Healthy and with no cavities, I spent a few days in Managua before going on Saturday to help the trainees set up gardens in their training town schools.  I was in El Rosario, Carazo helping a group of 4 trainees, Tom, Geri, Claire, and Claire, to set up their garden.  I was extremely impressed with the preparation and planning that they had put in.  They did a name game with the students who came to help, talked about the different tools, and did a good job organizing the students.  I did my best to help them with whatever they needed (which many times was Spanish vocabulary, or helping explain something to a student) but they did an excellent job.  I think every new group has it's own dynamics and personality, and to me this group seems very focused and serious.  Hopefully they'll lighten up a little bit over the next few weeks, because they're definitely going to have to learn to be flexible and roll with the punches-- one of the most important things when being a PCV.

After working the whole morning in the gardens, we headed back to Managua and Felix dropped Patrick and I off at the Holiday Inn to check into the hotel for the Small Business Gala that was happening Saturday night.  It's a fundraising event put on by the small business volunteers in order to raise money for their entrepreneurship competition that they do with high school students every year.  I checked into the hotel, caught up with friends, took a nice hot shower, hung out by the pool, and then in the evening we headed to the gala.  It was a great event with good food, lots of dancing and drinking, and a chance to see lots of volunteers all in the same place. 
Me, Tara, Robi, and Amanda at the gala

Now, I'm back at site and about to have my first full week of work in a long time.  The trips to Managua were a nice break, but I was ready for it to be done.  I got to see almost everyone from my training group, as well as other PCV friends over the past few weeks, and met some volunteers that I didn't know before.  Now it's time to buckle back down and finish out the school year.

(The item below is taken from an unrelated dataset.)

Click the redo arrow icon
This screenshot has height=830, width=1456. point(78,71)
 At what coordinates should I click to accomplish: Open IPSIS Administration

Next up on the radar are some more traveling...a trip to Leon next weekend to celebrate 1 year in-country; a trip to the Laguna de Apoyo with Luis, who is finishing up a volunteer program that he's been working with for the past 2 months; and oh yeah....my birthday.

Wednesday, July 31, 2013

What's Going On?

Wanted to fill you in on what's going on.  But this blog post title has a double meaning, because I've been asking myself that same question a lot the past few weeks.  Why?  Well, last time I posted we had a week off of school for inter-semester break.  Then, the following week, teachers were having meetings and wrapping stuff up for the first semester, so there was basically no class.  Then the week after that there were more days off and....What's going on?  There's almost no class EVER!  I haven't been to my smaller school since before vacation because there are so many "concursos" (competitions) that students are competing in, and teachers have to attend with their student so they cancel class.  This has affected my 6th grade classes at my bigger school as well because there are always students competing in municipality-wide and departmental-wide competitions (but one of the girls from one of my classes won the department-wide best student competition, which is super exciting!).

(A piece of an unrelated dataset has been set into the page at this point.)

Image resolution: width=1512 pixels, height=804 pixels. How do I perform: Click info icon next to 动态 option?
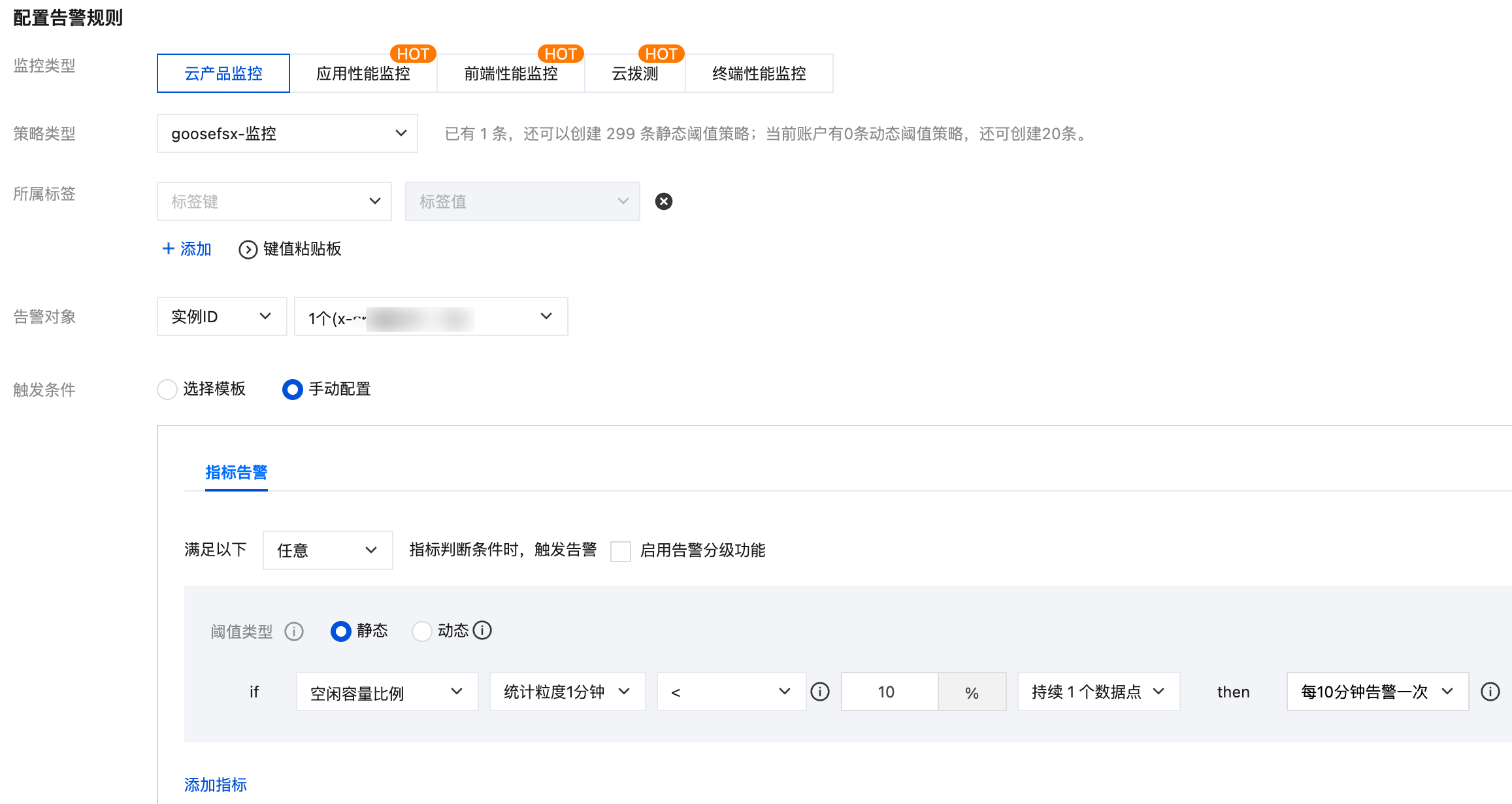tap(482, 630)

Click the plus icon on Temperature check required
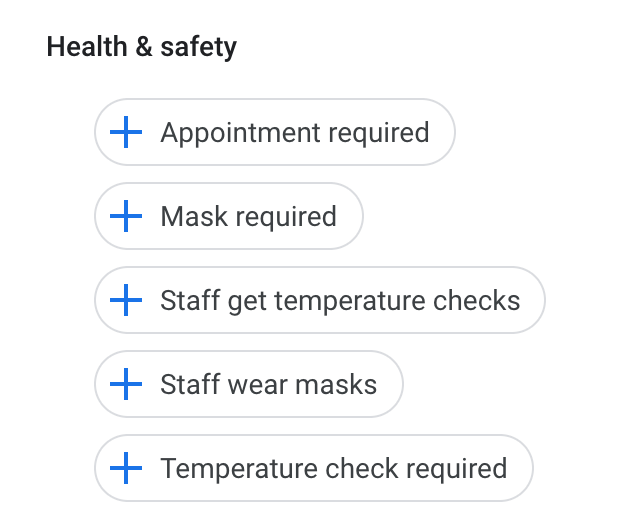(x=126, y=468)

I've been doing my best to co-plan and co-teach as much as I can, but if there's no class there's not really much I can do.  The national government has also decided that each municipality should hold parades every Saturday to celebrate independence day.  This started last Saturday and goes until the end of September.  I should mention that independence day ISN'T UNTIL SEPTEMBER 15th!  And obviously, because there are parades every Saturday, the band has to practice every single afternoon...which means pulling half of the students out of class and not being able to do anything with the other half because they're distracted by the band/pom-pom-girl/baton-dancer rehearsal that's going on right outside their classroom.  What's going on?

At least I'm getting a lot of reading done...and spending lots of quality time with my dog.